__ASSIGNED TASK__: Transcribe the entries below word for word, beginning at the line with "Where should I click to: Follow" and stopping after the line with "Where should I click to: Click"; drop all pictures.

__INFORMATION__:
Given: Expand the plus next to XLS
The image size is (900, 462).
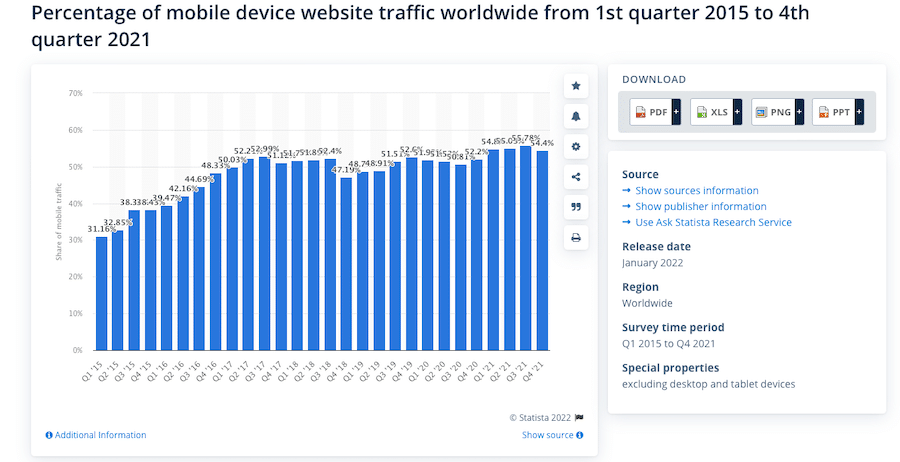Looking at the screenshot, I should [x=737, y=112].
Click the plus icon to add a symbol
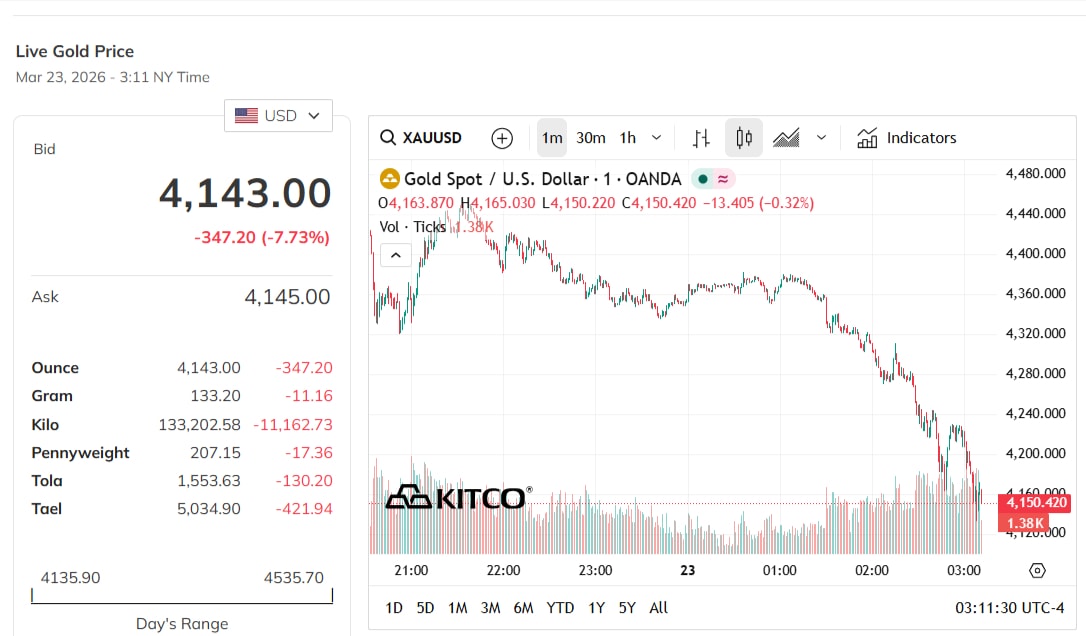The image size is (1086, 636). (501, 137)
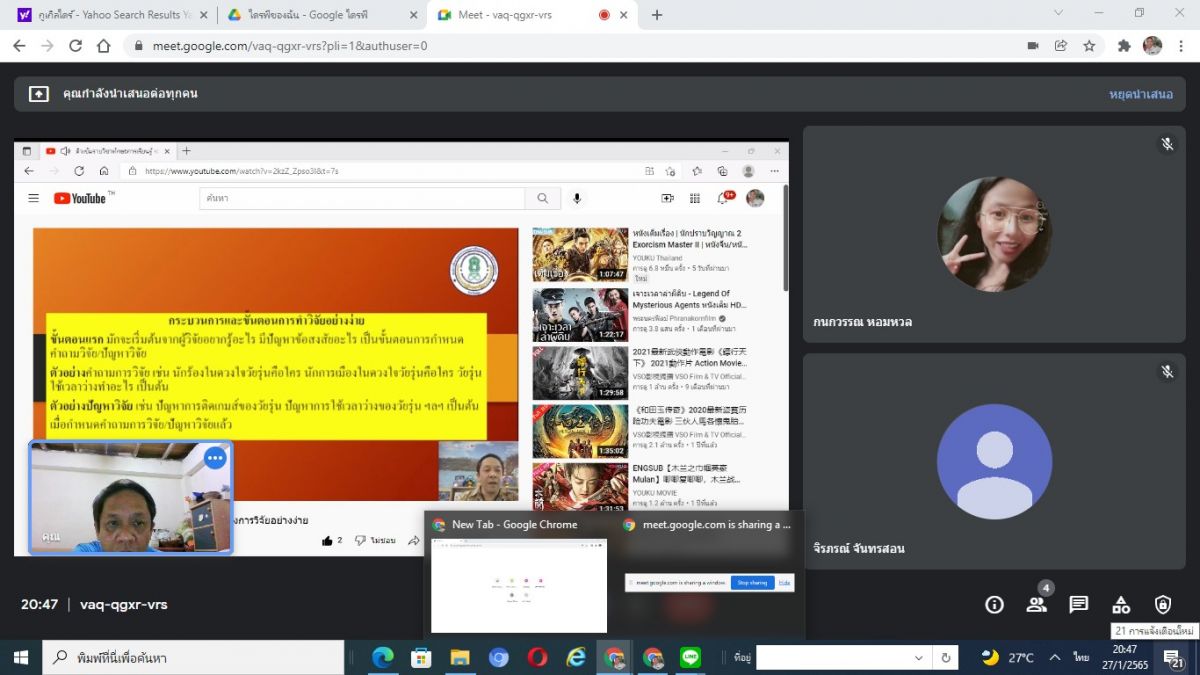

---

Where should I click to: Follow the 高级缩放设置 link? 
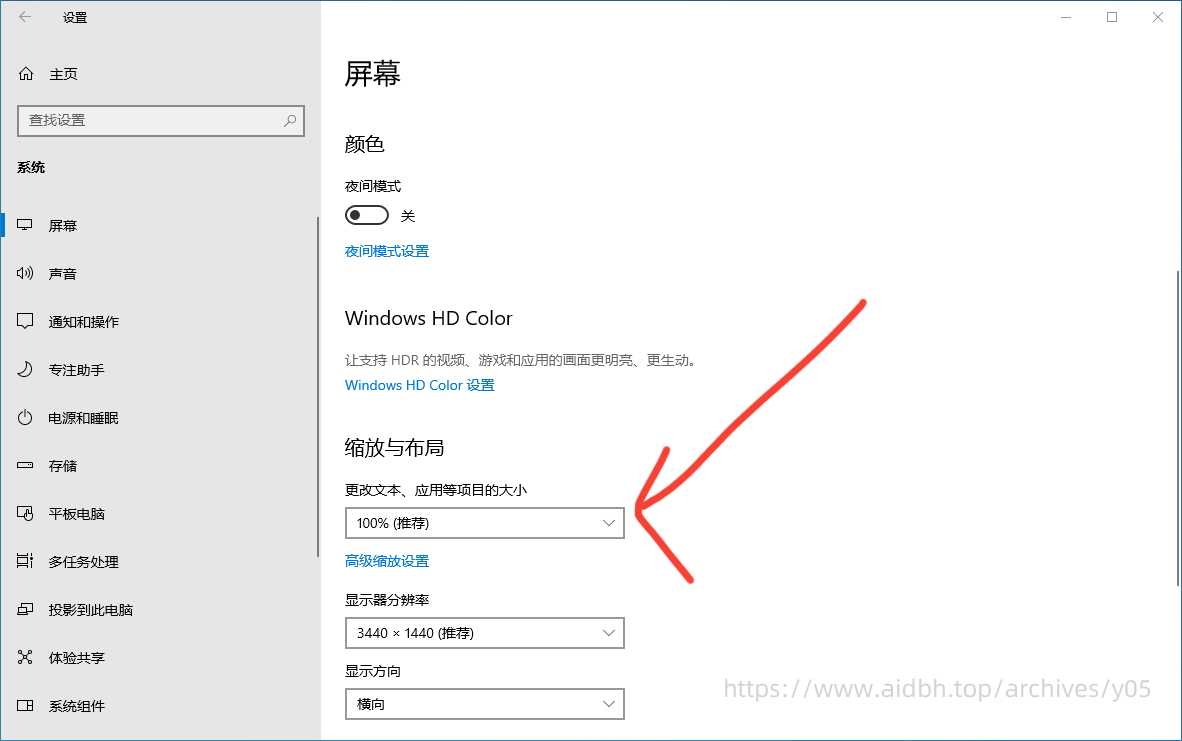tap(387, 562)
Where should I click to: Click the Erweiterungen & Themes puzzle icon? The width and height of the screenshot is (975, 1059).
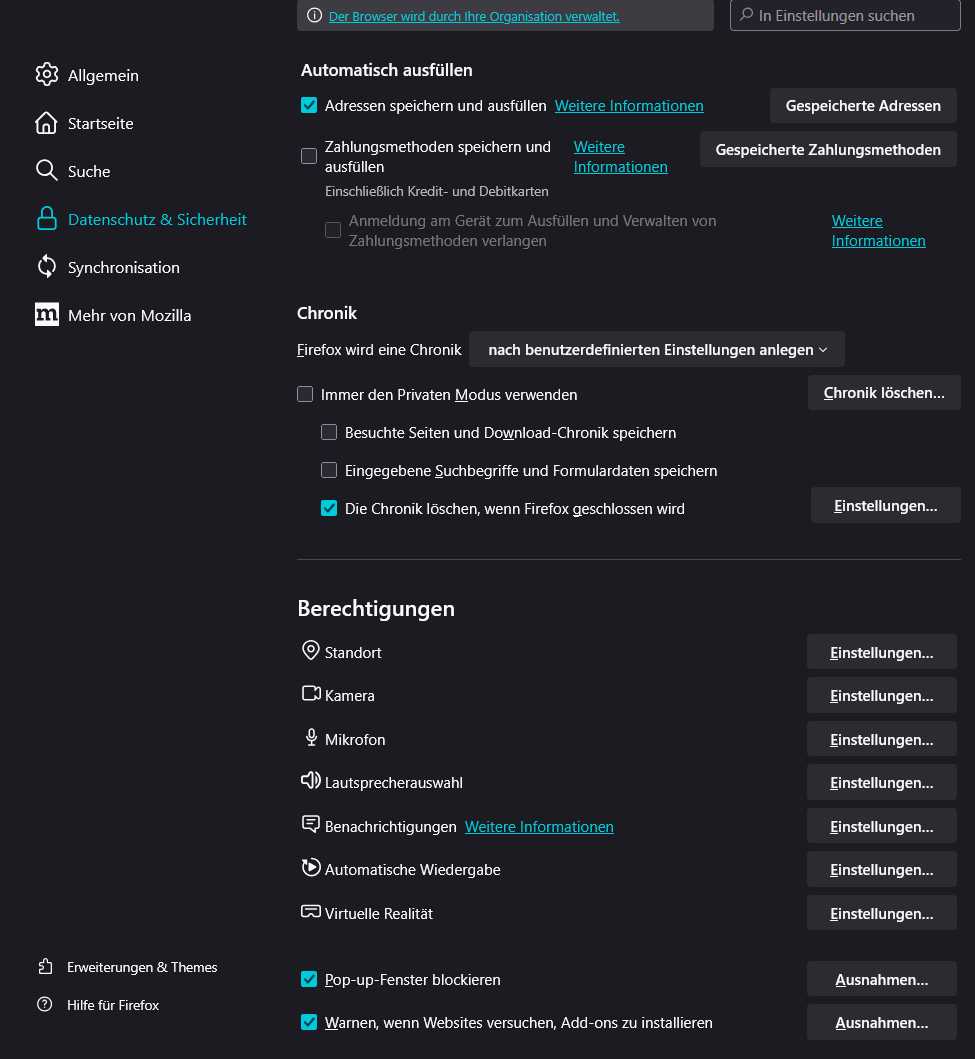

--

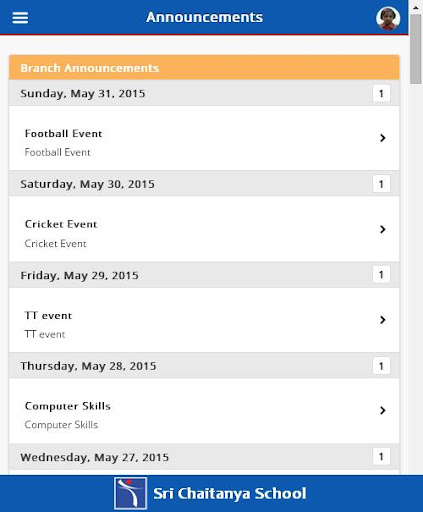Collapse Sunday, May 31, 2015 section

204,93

__SOLUTION BELOW__:
Where should I click to: Follow the 高级缩放设置 link? 
tap(387, 562)
Where should I click to: Click the Erweiterungen & Themes puzzle icon? The width and height of the screenshot is (975, 1059).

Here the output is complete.